══ INFORMATION GIVEN
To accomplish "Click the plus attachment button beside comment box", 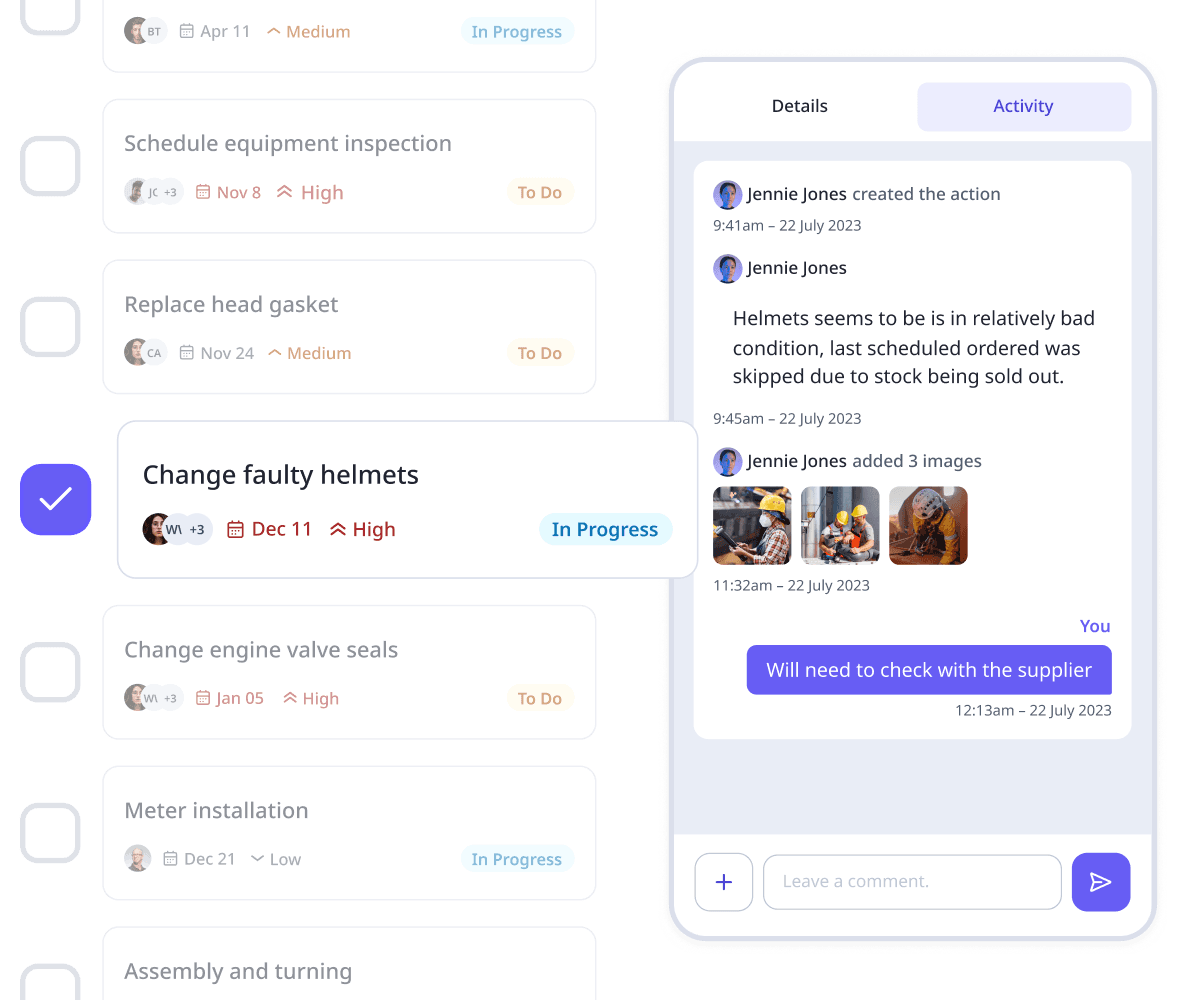I will tap(724, 882).
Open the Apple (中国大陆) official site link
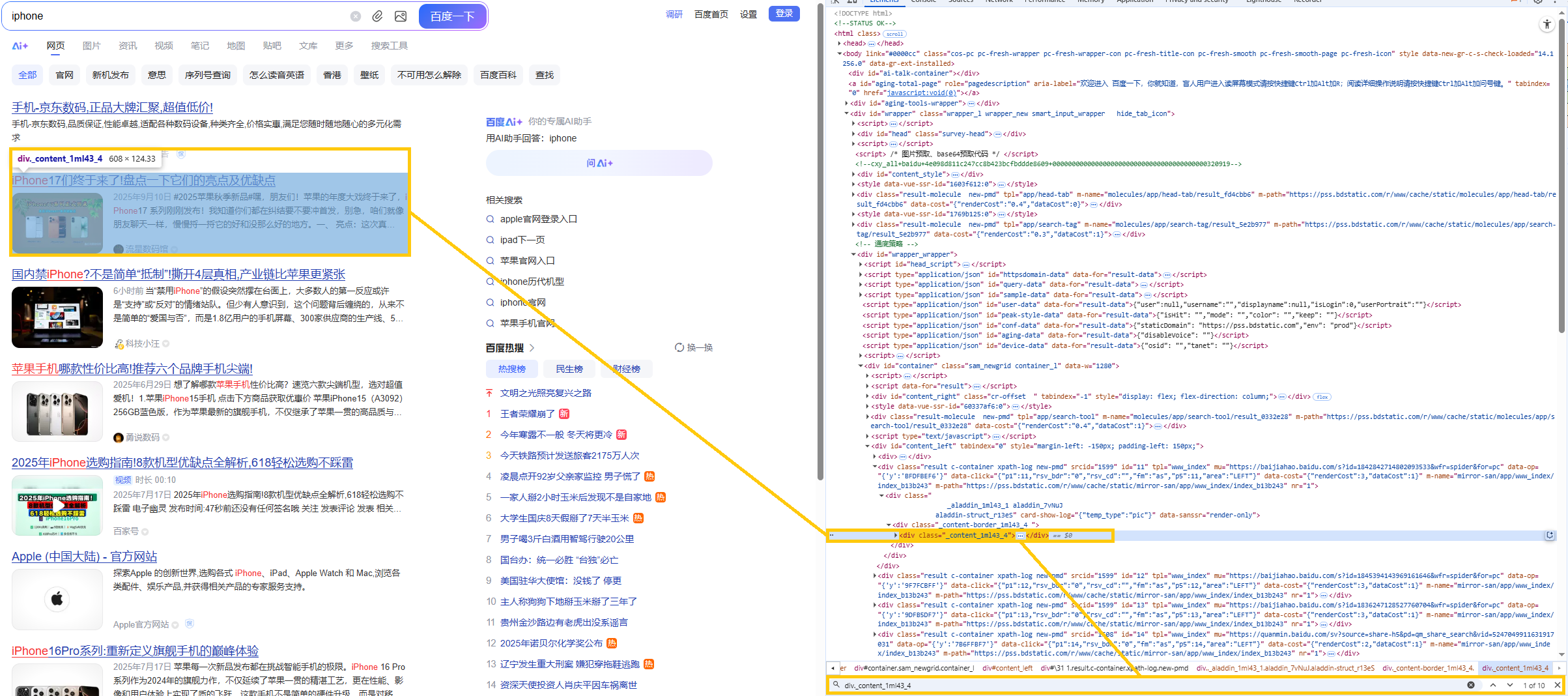Viewport: 1568px width, 696px height. point(84,557)
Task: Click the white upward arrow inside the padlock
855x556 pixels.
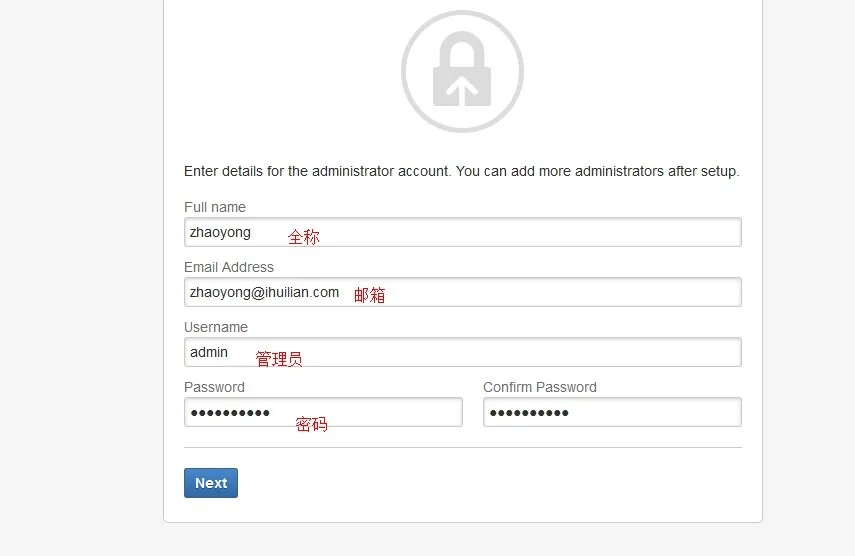Action: (462, 89)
════
» TASK TO CARRY OUT
Reproduce exactly, and only, the lines from the one containing "Open the Apple (中国大陆) official site link" through the last line of the records above, both included, leaving out any pictures.

» EXERCISE RESULT
Open the Apple (中国大陆) official site link
Viewport: 1568px width, 696px height. point(84,557)
Task: Click the white upward arrow inside the padlock
855x556 pixels.
Action: (462, 89)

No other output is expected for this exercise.